Declan thought he had never in all his life seen a whiter, prettier throat and he fought back his immediate physical response. He imagined threading his arm around her waist and pulling her into him, kissing that white neck, that freckled nose, those lips. He imagined slipping her dress down from her shoulders, watching her breasts escape the confines of the fabric, and the sense, the feel of her… Swallowing hard, he banished the image from his mind. Mary Kate could trust him not to kiss her on the road to Galway, but only just.
6
The Malones spent Saturday evening together at home. Michael had lit a fire to ward off the river mist and they were drinking porter in front of it. Mary Kate was talking to Finn and her father while Rosie sat sewing in Sarah’s rocking chair. A painful memory of her mother sitting there winding woollen skeins to sell in the shop flew into Mary Kate’s mind.
‘You could do worse than train to be a teacher like Rosie,’ Michael said.
‘Here in Tarabeg, Da?’
‘Aye, and why not? Rosie would like nothing better, would you, Rosie?’
Rosie smiled and said nothing. She didn’t need a crystal ball to see that this was the last thing Mary Kate wanted to do.
‘I’ve spent years cooped up in a school, Da, enough to last me for the rest of my life. And besides, I want to see a bit of the world before I settle down. Could there be anything worse than leaving school and going straight back into a classroom?’ Mary Kate scrunched her hands into her long hair and shook her head in frustration. ‘Oh God, what could possibly be worse than that?’

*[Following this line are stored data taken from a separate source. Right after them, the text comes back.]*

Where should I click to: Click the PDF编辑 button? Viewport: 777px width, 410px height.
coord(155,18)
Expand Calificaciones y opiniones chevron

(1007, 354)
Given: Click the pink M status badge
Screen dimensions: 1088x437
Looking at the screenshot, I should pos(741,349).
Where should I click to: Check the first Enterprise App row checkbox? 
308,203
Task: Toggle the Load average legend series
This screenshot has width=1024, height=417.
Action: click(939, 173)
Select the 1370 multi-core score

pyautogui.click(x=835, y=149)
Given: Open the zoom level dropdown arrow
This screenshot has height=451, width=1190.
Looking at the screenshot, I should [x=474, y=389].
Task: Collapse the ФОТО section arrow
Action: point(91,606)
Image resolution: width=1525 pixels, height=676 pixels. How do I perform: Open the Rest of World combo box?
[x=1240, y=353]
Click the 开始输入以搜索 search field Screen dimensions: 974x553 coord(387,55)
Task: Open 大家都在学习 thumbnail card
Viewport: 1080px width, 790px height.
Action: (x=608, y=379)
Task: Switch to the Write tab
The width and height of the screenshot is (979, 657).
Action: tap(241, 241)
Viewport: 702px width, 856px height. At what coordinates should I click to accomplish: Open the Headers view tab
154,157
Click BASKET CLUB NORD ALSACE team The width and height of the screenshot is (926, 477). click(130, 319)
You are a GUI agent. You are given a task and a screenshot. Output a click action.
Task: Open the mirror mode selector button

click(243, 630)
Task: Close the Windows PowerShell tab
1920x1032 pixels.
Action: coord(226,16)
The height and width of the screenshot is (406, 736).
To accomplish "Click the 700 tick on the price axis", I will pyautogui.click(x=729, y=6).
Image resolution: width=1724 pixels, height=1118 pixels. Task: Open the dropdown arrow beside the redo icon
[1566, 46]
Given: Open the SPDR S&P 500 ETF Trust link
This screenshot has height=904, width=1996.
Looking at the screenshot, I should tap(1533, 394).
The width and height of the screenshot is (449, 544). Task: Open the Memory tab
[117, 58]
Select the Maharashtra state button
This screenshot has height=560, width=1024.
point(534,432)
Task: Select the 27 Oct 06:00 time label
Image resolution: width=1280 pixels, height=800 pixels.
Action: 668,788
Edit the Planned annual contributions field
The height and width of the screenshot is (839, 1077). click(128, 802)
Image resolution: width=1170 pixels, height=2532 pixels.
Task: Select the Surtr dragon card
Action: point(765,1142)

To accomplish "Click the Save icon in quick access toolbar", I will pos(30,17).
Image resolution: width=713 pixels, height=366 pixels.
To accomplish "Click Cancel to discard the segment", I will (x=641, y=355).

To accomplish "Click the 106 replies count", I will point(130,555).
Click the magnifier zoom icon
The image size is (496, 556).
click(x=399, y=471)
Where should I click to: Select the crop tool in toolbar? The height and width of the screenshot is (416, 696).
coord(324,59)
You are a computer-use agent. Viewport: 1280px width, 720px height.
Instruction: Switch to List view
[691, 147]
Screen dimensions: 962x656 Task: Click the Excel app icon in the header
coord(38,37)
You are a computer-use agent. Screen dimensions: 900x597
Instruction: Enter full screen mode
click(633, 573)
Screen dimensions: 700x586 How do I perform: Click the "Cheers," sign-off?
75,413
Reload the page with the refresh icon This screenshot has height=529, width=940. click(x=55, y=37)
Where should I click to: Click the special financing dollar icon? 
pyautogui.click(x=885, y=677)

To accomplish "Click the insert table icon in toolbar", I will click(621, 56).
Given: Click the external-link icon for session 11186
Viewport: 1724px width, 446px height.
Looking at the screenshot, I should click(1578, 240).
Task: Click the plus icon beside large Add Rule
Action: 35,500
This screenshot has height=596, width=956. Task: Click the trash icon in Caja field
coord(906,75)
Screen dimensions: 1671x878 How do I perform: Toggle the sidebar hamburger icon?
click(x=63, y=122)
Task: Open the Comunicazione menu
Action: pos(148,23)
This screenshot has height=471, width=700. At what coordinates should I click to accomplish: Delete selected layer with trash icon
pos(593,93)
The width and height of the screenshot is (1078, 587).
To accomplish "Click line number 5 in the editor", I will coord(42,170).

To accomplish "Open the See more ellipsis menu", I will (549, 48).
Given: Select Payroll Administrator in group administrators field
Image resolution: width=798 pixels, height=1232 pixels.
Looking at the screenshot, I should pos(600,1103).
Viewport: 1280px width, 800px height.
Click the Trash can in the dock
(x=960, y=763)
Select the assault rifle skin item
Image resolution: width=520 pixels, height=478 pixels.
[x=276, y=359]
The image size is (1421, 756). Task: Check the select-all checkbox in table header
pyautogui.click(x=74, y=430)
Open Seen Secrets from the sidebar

Rosie blushed; it was exactly what she had done. She was relieved that neither of them seemed to have registered that, but then Michael removed his pipe from his mouth and looked up at her. Rosie gave a very slight shake of her head – ‘don’t bring me into it’ was the clear message – and it seemed Michael had taken that on board. ‘Well, that’s a fine thing to say,’ he responded. ‘What about Mr Feenan?’ Rosie almost flinched. ‘He’s not that old,’ Michael continued, ‘still in his twenties, and he’s well respected around here.’
By now Mary Kate was playing cards with Finn on the mat in front of the fire. Finn was lying on his belly and Mary Kate was sitting cross-legged in front of the rocking chair. She threw her head back and almost let out a wail. ‘Da, I want to go somewhere and do something else with my life. You gave me an education. It’s a big world out there and I’ve only ever been to Galway and Tarabeg.’
‘Well, I don’t know how you’re going to be doing that. You won’t be going anywhere alone. The world is a dangerous place. Jeez, I wouldn’t let you set foot in Dublin alone, and that’s in our own country. Only the poor sail to America, and do you know what they do when they get there? They spend their time writing letters home and crying into their Guinness, that’s what. And in their dying breath, every one of them whispers to the priest the name of their village and the name of their mammy, and that’s the God’s honest truth. Cry for home, they do.’
Mary Kate leapt up off the floor, threw her arms around her da’s neck and pleaded with him as she laid her head on his shoulder. ‘Da, you did it. You went off to fight in a war on your own and left Mammy to wait for you.’ Her eyes burnt with indignation as they held his.
‘That was different, Mary Kate. There was a war to be fought and I’m a man – a young man then. ’Tis different altogether now.’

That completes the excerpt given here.